[Stored data]
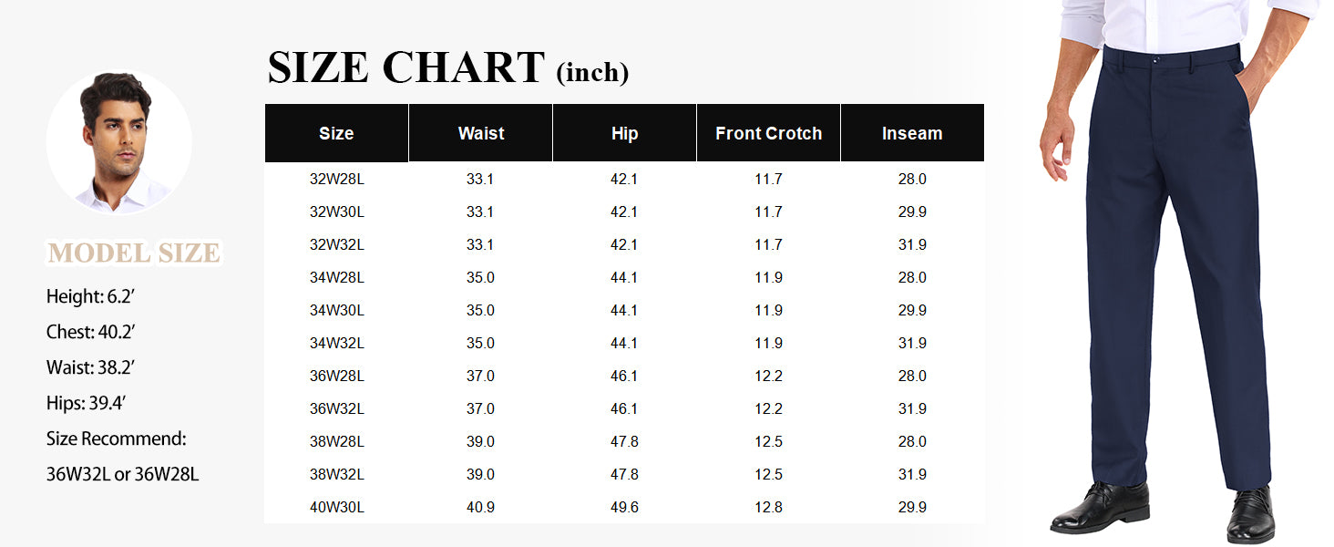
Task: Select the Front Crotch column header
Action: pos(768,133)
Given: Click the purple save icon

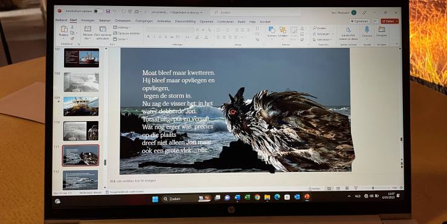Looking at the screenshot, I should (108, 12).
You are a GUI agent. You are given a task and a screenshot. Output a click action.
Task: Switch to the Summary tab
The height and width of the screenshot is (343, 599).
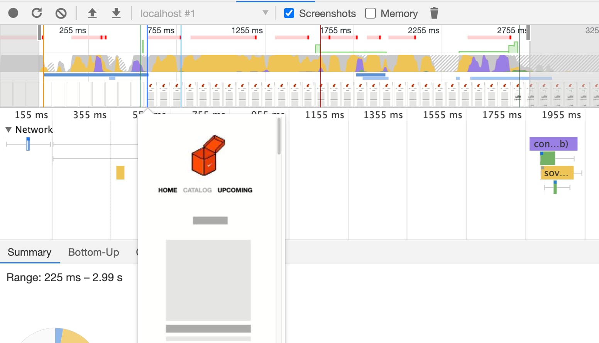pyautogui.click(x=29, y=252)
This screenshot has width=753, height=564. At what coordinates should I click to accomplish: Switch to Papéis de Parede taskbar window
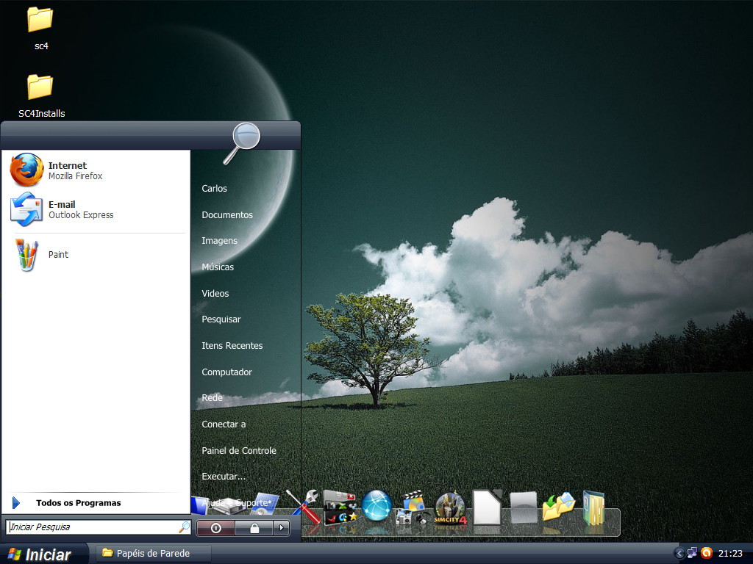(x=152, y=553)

* * *

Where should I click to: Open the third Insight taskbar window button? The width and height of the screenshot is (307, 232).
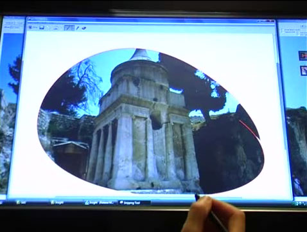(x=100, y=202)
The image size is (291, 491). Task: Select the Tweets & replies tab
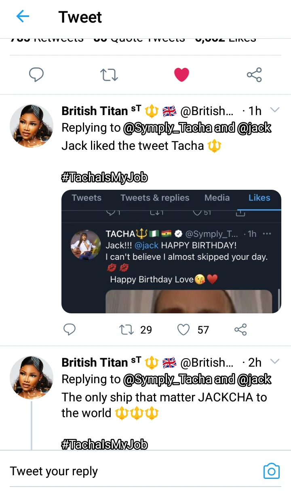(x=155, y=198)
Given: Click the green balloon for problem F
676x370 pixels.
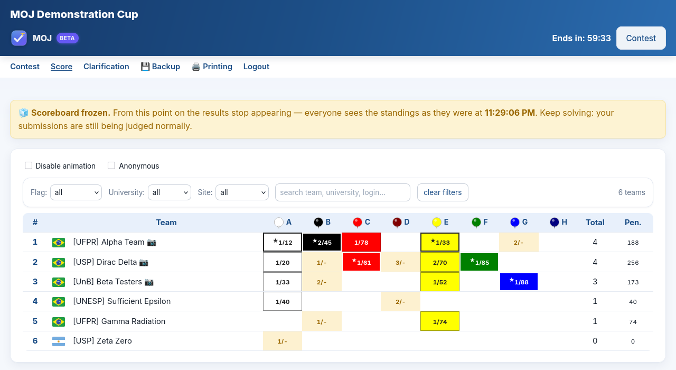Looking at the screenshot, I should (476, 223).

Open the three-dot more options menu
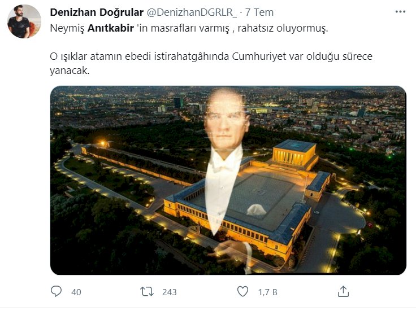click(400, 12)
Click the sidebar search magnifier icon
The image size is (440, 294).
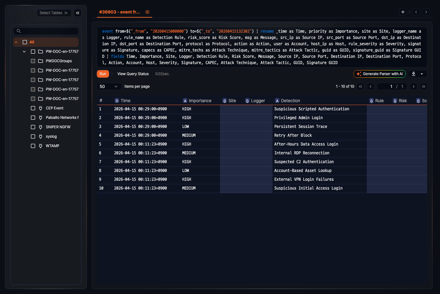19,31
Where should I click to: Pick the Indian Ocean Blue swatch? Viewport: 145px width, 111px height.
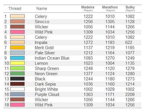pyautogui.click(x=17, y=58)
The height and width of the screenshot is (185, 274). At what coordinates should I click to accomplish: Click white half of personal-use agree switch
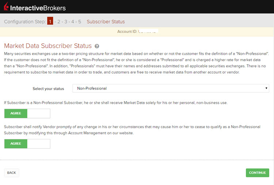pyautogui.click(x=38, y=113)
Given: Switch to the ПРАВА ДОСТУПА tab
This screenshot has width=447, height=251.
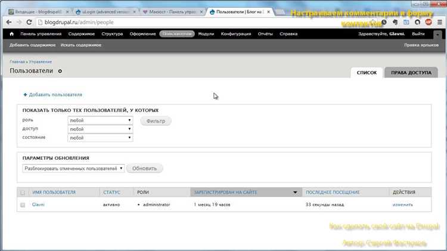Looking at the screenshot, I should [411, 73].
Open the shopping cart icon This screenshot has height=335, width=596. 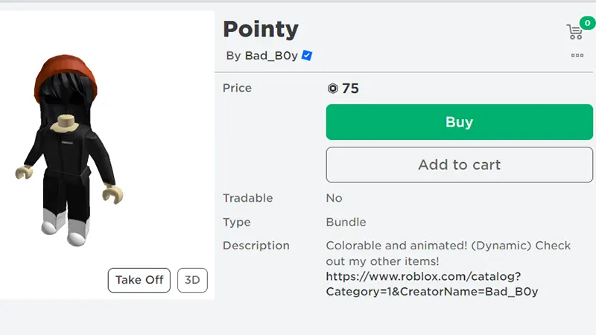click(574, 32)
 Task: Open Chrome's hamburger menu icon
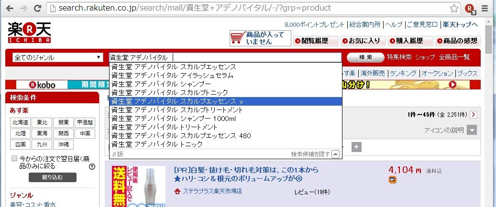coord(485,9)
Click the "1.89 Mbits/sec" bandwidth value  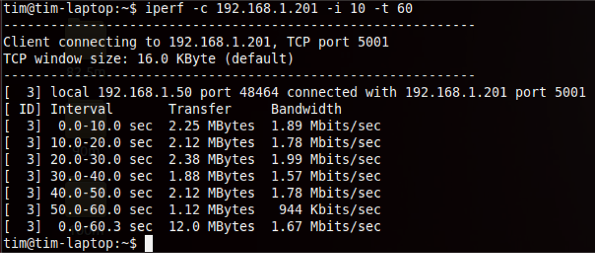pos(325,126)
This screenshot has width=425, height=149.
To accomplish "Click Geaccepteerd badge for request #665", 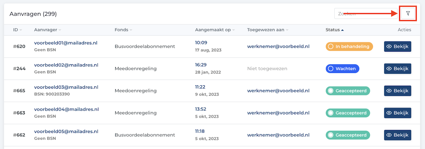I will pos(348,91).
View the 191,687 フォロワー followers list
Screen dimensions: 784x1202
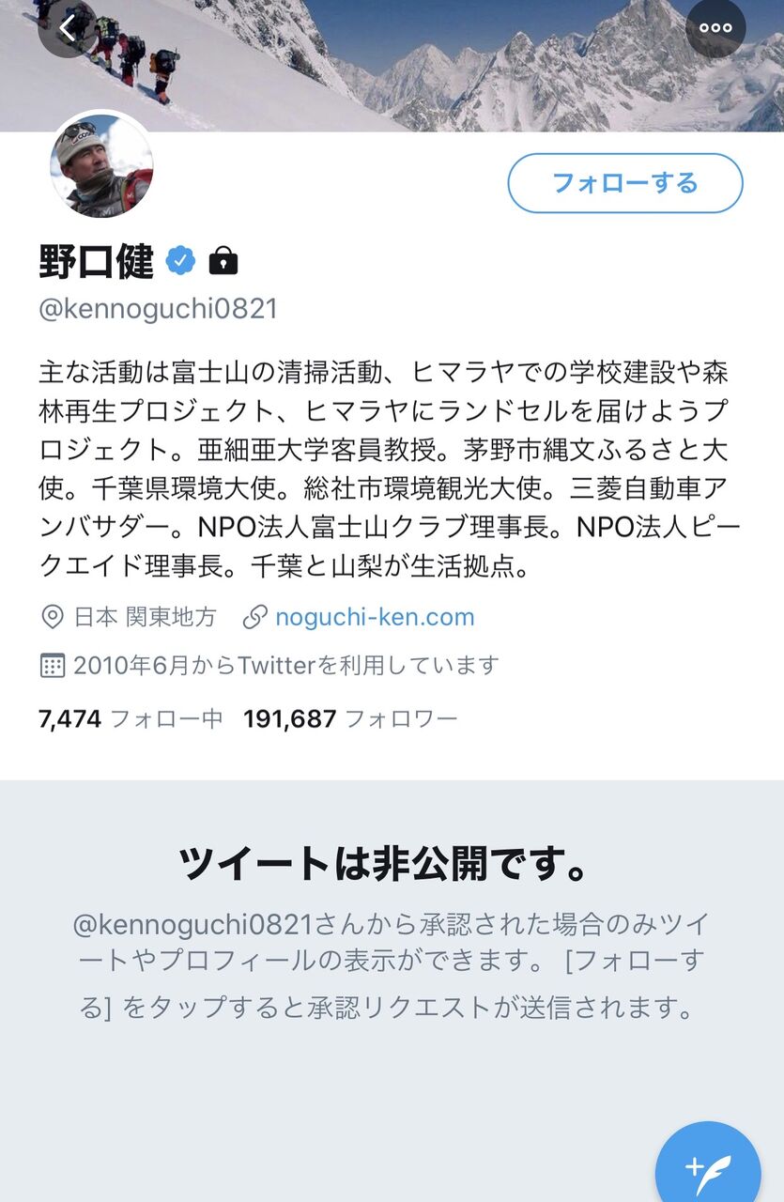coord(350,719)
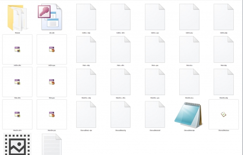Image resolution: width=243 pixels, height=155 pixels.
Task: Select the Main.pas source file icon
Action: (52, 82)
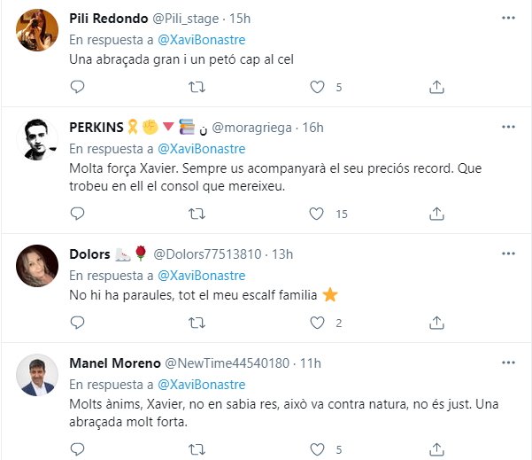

#### Assigned task
Which part of the entries opens with the line containing "Where should I click to: Open" and closes with the line containing "Click the sidebar search magnifier icon"? Output that part exactly, ends included, pictures excluded.

#### Response to the exercise
Where should I click to: Open the third Insight taskbar window button? The width and height of the screenshot is (307, 232).
(x=100, y=202)
The image size is (291, 491). Task: Select the Tweets & replies tab
(x=155, y=198)
Given: Click the green balloon for problem F
676x370 pixels.
Looking at the screenshot, I should (476, 223).

Open the three-dot more options menu
click(400, 12)
Click the sidebar search magnifier icon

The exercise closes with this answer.